Exercise data
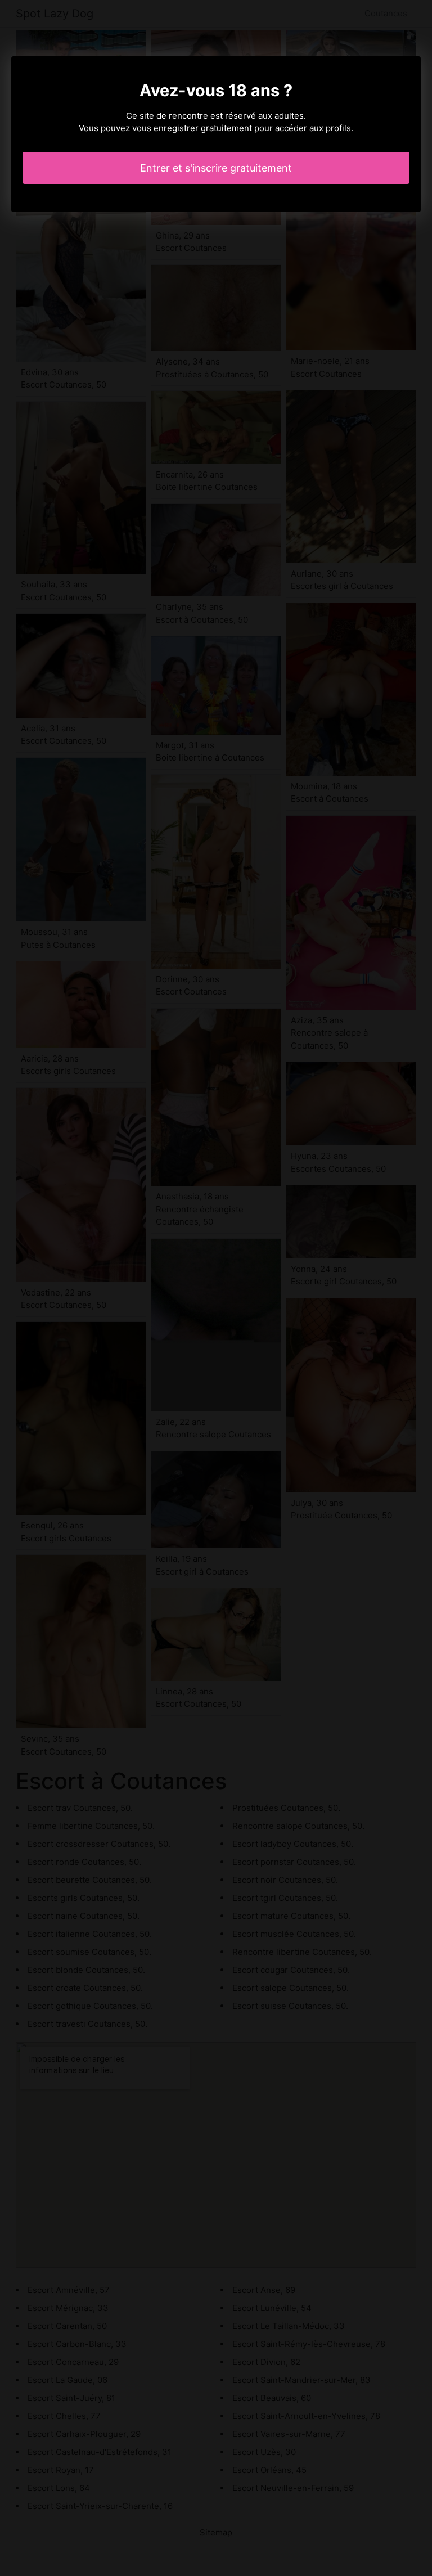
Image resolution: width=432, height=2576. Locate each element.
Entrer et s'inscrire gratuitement (216, 168)
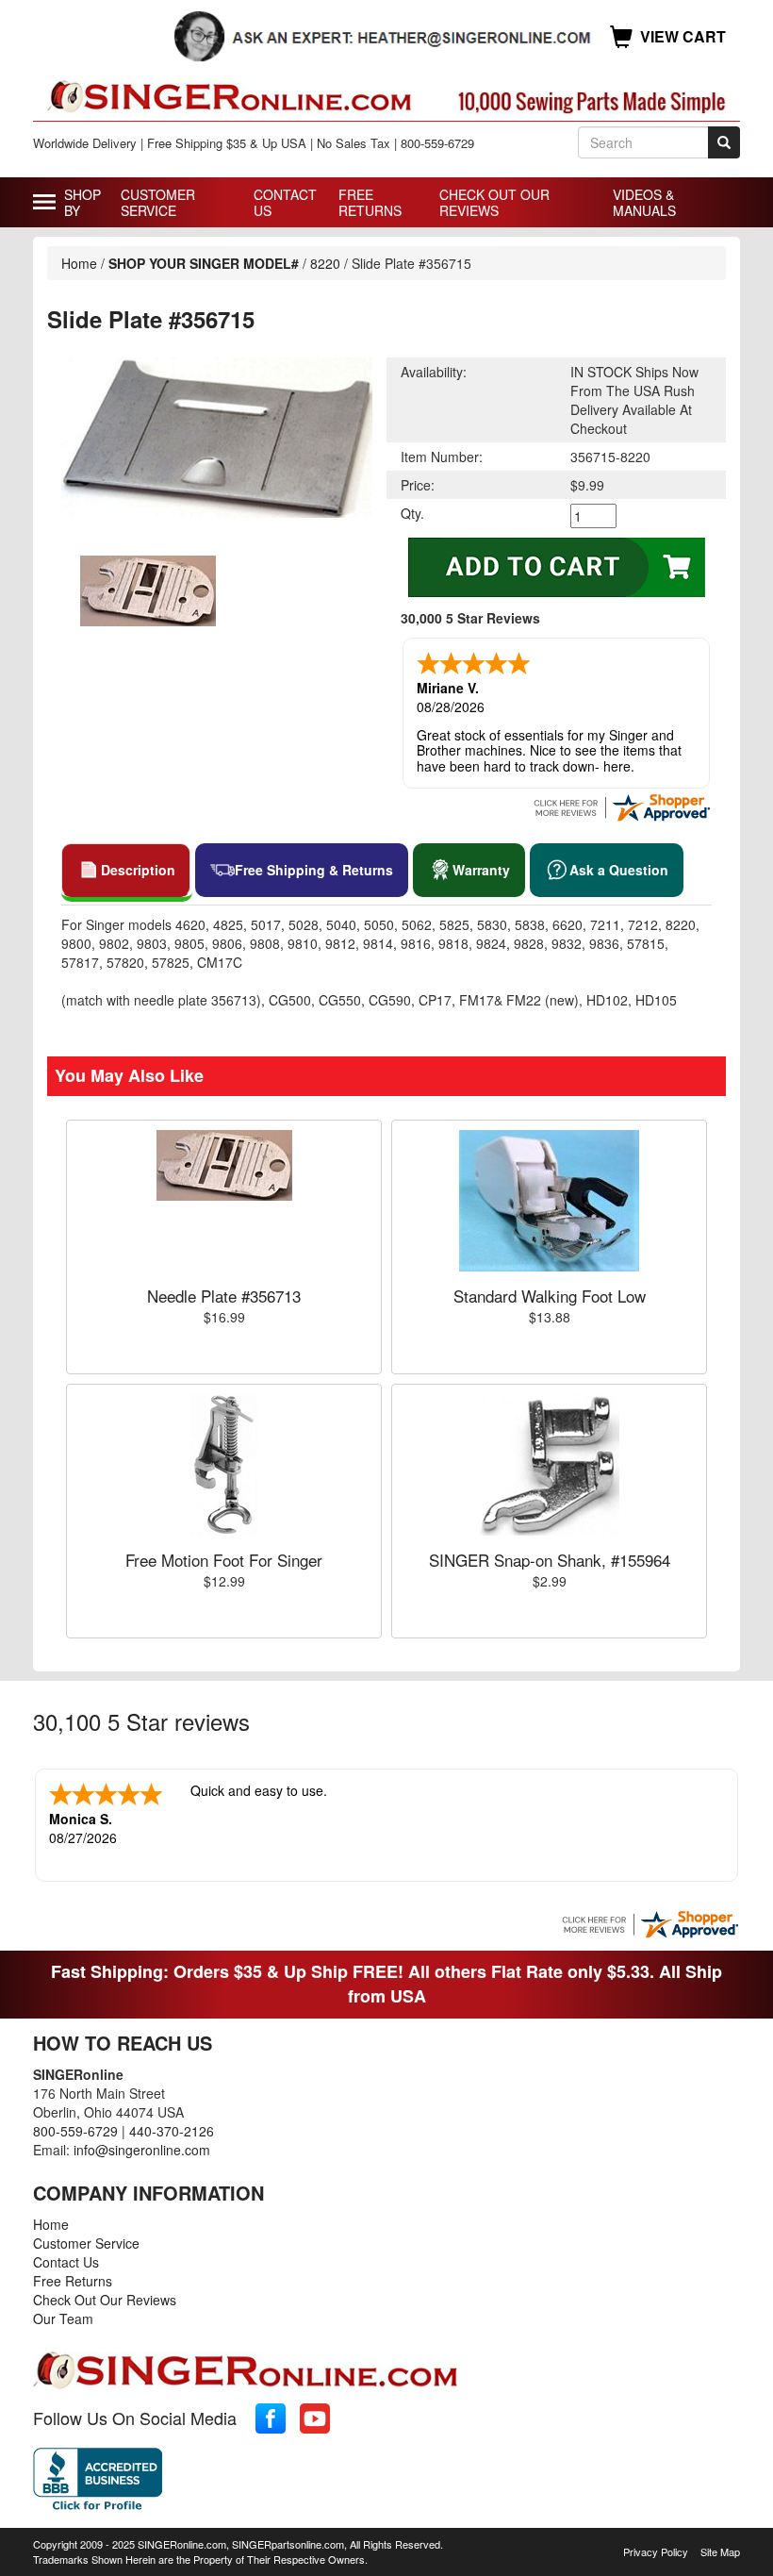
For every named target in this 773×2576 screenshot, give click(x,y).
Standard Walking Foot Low (549, 1295)
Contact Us (285, 202)
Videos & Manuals (644, 202)
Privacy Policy (655, 2551)
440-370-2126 (171, 2130)
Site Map (720, 2551)
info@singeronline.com (142, 2149)
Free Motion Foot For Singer (223, 1559)
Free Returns (370, 202)
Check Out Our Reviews (494, 202)
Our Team (63, 2318)
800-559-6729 (75, 2130)
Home (79, 263)
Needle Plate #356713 (224, 1295)
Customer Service (158, 202)
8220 (325, 263)
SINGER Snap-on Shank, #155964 (549, 1559)
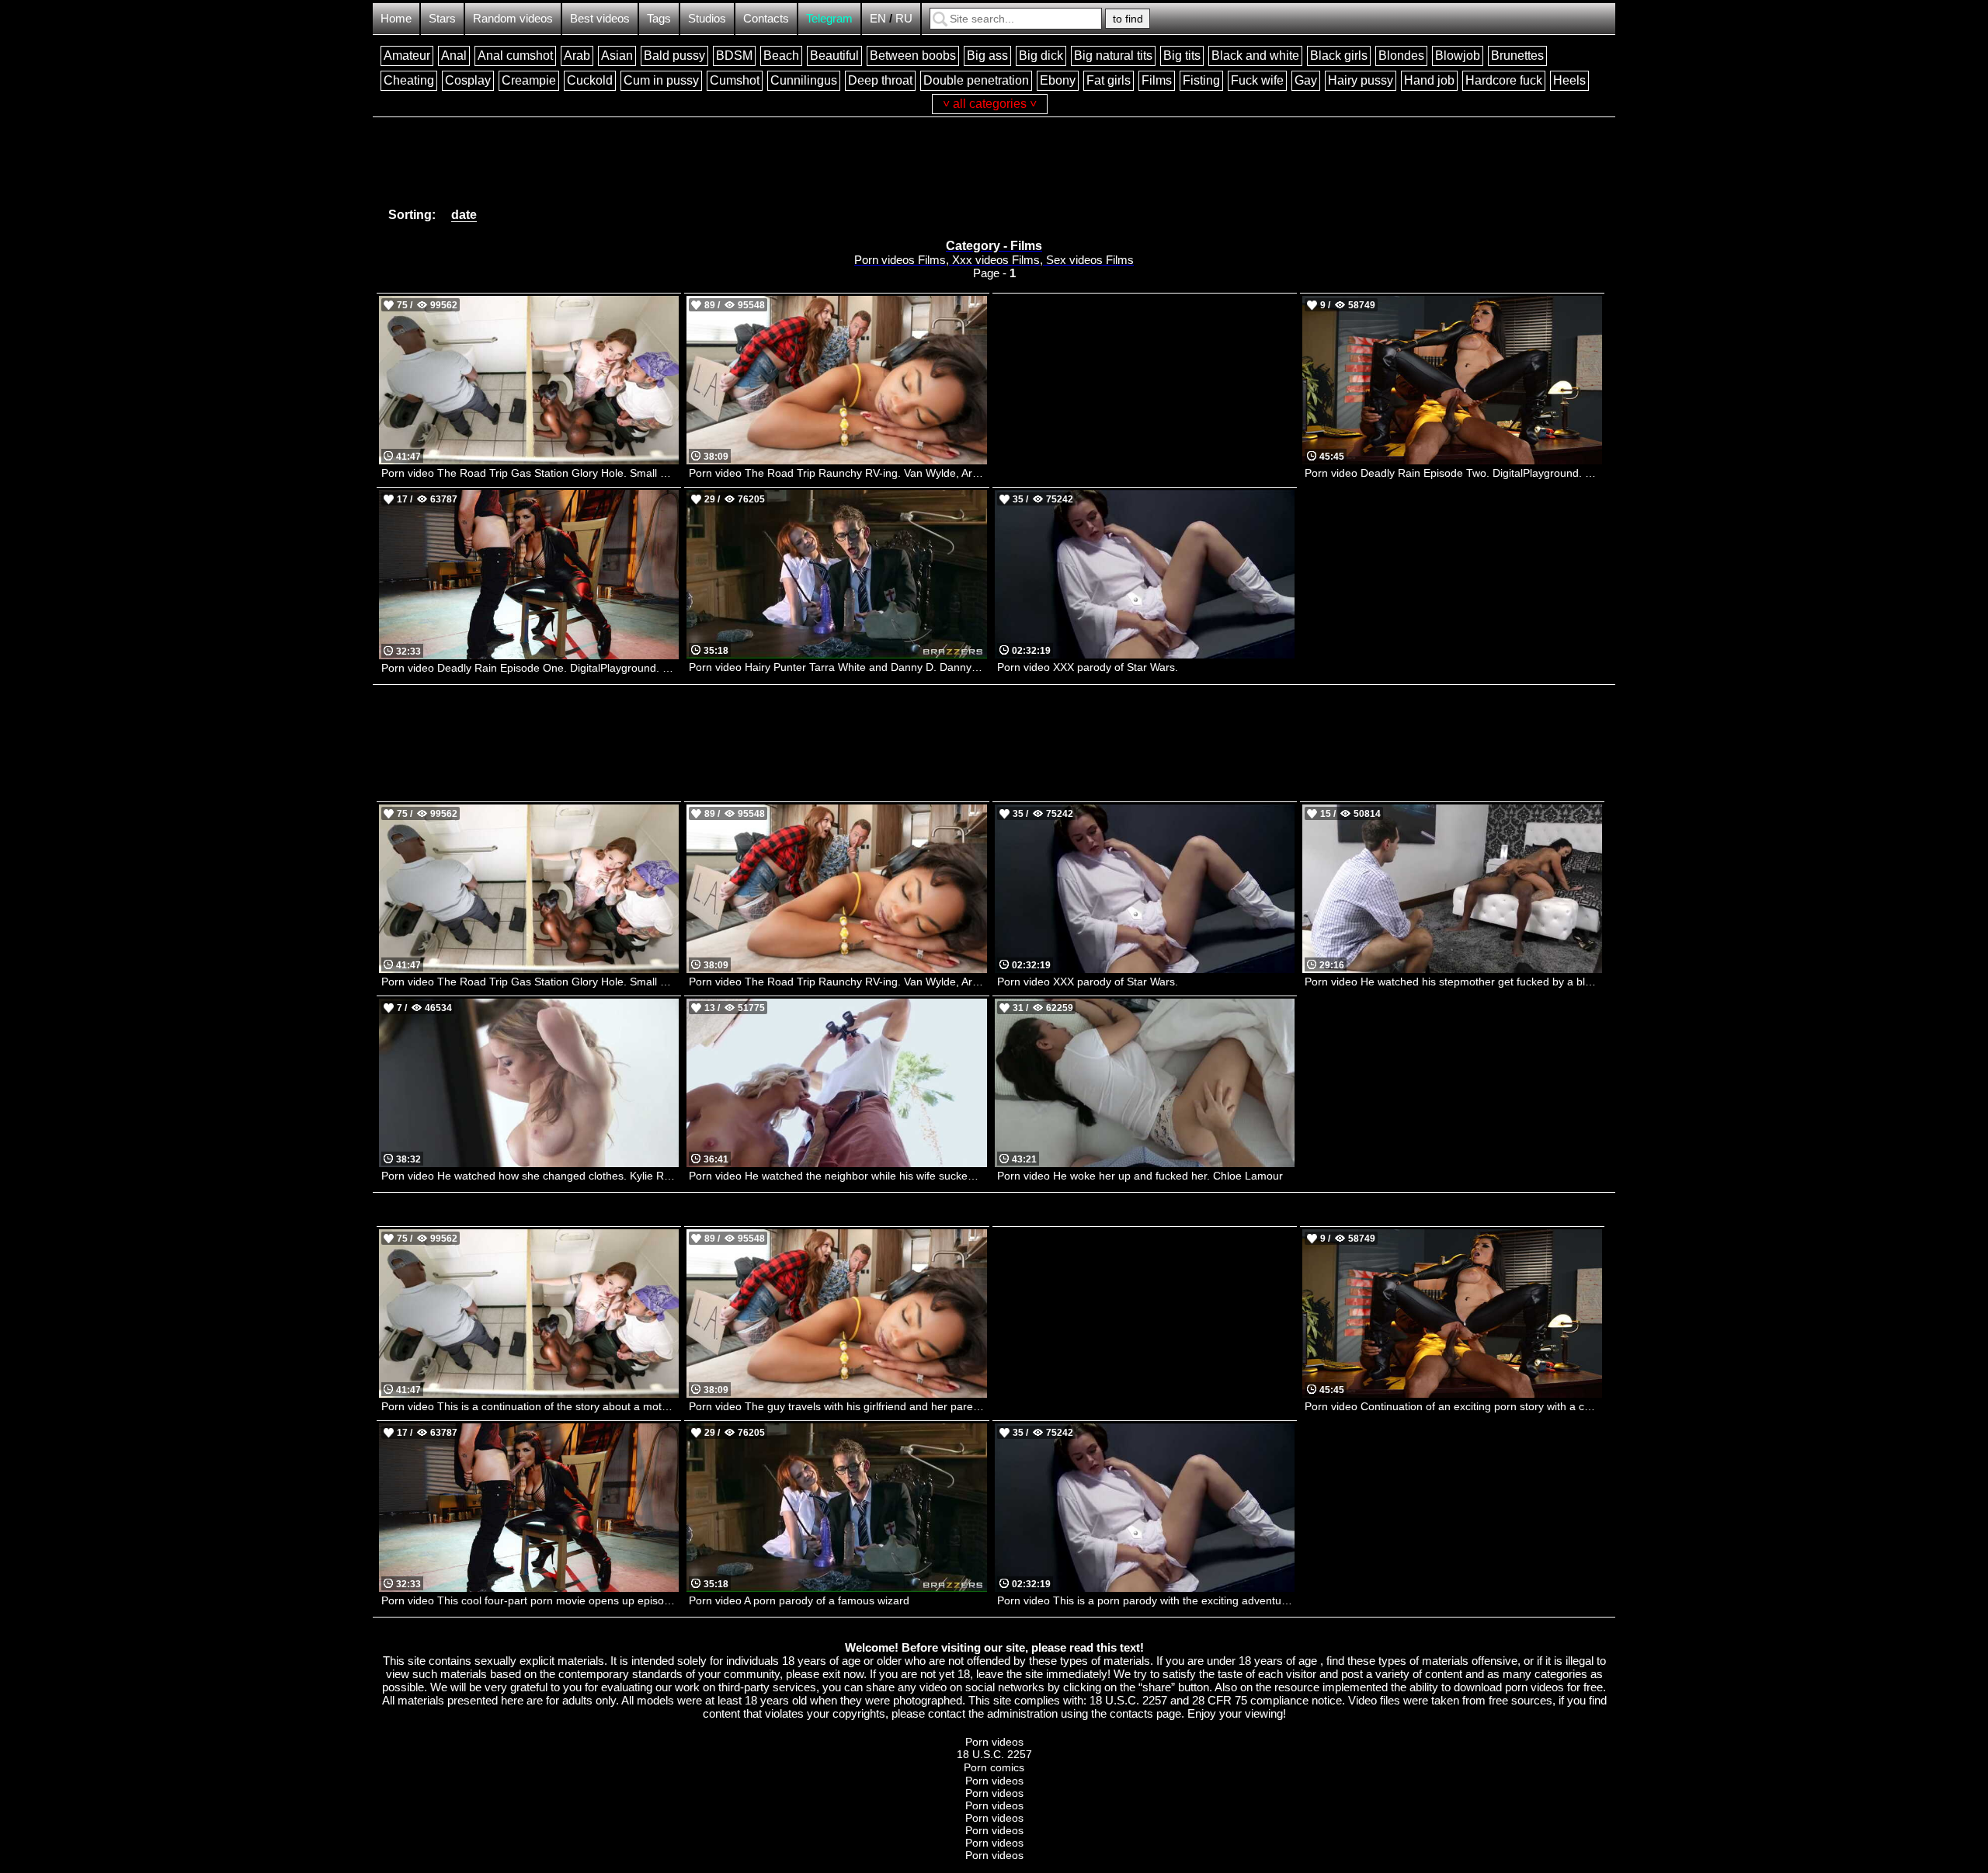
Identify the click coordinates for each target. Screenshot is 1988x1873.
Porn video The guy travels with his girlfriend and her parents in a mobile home (837, 1406)
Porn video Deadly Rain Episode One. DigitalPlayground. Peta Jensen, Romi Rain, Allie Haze (530, 668)
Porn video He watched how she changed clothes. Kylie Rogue (530, 1175)
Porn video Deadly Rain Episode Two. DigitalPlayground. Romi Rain (1453, 473)
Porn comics (994, 1767)
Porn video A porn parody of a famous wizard (799, 1600)
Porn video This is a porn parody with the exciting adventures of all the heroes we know (1146, 1600)
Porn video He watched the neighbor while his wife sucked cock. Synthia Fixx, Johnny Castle (837, 1175)
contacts (1131, 1713)
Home (396, 18)
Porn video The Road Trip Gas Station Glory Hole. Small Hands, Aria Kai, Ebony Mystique (530, 473)
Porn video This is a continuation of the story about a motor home (530, 1406)
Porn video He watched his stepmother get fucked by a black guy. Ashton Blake (1453, 981)
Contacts (766, 18)
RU (903, 18)
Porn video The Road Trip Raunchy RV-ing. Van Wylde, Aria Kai (837, 473)
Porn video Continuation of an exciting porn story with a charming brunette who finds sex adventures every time (1453, 1406)
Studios (707, 18)
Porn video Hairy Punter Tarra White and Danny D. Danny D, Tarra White (837, 667)
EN (878, 18)
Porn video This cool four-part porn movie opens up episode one (530, 1600)
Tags (659, 18)
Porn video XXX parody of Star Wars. (1087, 667)
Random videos (513, 18)
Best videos (600, 18)
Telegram (829, 18)
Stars (442, 18)
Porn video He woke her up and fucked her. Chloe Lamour (1140, 1175)
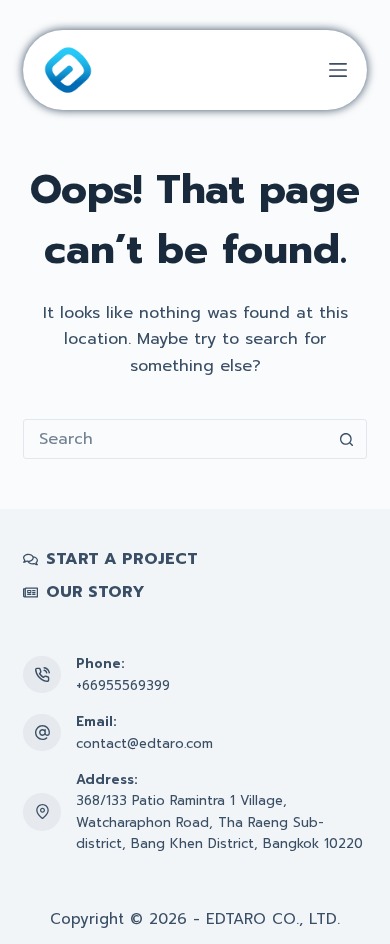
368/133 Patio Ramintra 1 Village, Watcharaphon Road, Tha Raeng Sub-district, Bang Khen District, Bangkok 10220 (219, 822)
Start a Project (122, 559)
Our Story (95, 592)
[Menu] (338, 70)
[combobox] (175, 439)
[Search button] (347, 439)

What the task asks
A faithful, word-for-word copy of the data is needed; the pictures should not appear in it.

Solution for this task
Image resolution: width=432, height=2576. Locate each element.
Entrer et s'inscrire gratuitement (216, 168)
For every named target in this 773×2576 screenshot, give click(x,y).
Standard Walking Foot Low (549, 1295)
Contact Us (285, 202)
Videos & Manuals (644, 202)
Privacy Policy (655, 2551)
440-370-2126 (171, 2130)
Site Map (720, 2551)
info@singeronline.com (142, 2149)
Free Motion Foot For Singer (223, 1559)
Free Returns (370, 202)
Check Out Our Reviews (494, 202)
Our Team (63, 2318)
800-559-6729 (75, 2130)
Home (79, 263)
Needle Plate #356713 (224, 1295)
Customer Service (158, 202)
8220 (325, 263)
SINGER Snap-on Shank, #155964 (549, 1559)
Identify the click coordinates for each target. Screenshot is 1988x1873.
Porn video The guy travels with his girlfriend and her parents in a mobile home (837, 1406)
Porn video Deadly Rain Episode One. DigitalPlayground. Peta Jensen, Romi Rain, Allie Haze (530, 668)
Porn video He watched how she changed clothes. Kylie Rogue (530, 1175)
Porn video Deadly Rain Episode Two. DigitalPlayground. Romi Rain (1453, 473)
Porn comics (994, 1767)
Porn video A porn parody of a famous wizard (799, 1600)
Porn video This is a porn parody with the exciting adventures of all the heroes we know (1146, 1600)
Porn video He watched the neighbor while his wife sucked cock. Synthia Fixx, Johnny Castle (837, 1175)
contacts (1131, 1713)
Home (396, 18)
Porn video The Road Trip Gas Station Glory Hole. Small Hands, Aria Kai, Ebony Mystique (530, 473)
Porn video This is a continuation of the story about a motor home (530, 1406)
Porn video He watched his stepmother get fucked by a black guy. Ashton Blake (1453, 981)
Contacts (766, 18)
RU (903, 18)
Porn video The Road Trip Raunchy RV-ing. Van Wylde, Aria Kai (837, 473)
Porn video Continuation of an exciting porn story with a charming brunette who finds sex adventures every time (1453, 1406)
Studios (707, 18)
Porn video Hairy Punter Tarra White and Danny D. Danny D, Tarra White (837, 667)
EN (878, 18)
Porn video This cool four-part porn movie opens up episode one (530, 1600)
Tags (659, 18)
Porn video XXX parody of Star Wars. (1087, 667)
Random videos (513, 18)
Best videos (600, 18)
Telegram (829, 18)
Stars (442, 18)
Porn video He woke her up and fucked her. Chloe Lamour (1140, 1175)
368/133 Patio Ramintra 1 Village, Watcharaphon Road, Tha Raeng Sub-district, Bang Khen District, Bangkok 10220 (219, 822)
Start a Project (122, 559)
Our Story (95, 592)
[Menu] (338, 70)
[combobox] (175, 439)
[Search button] (347, 439)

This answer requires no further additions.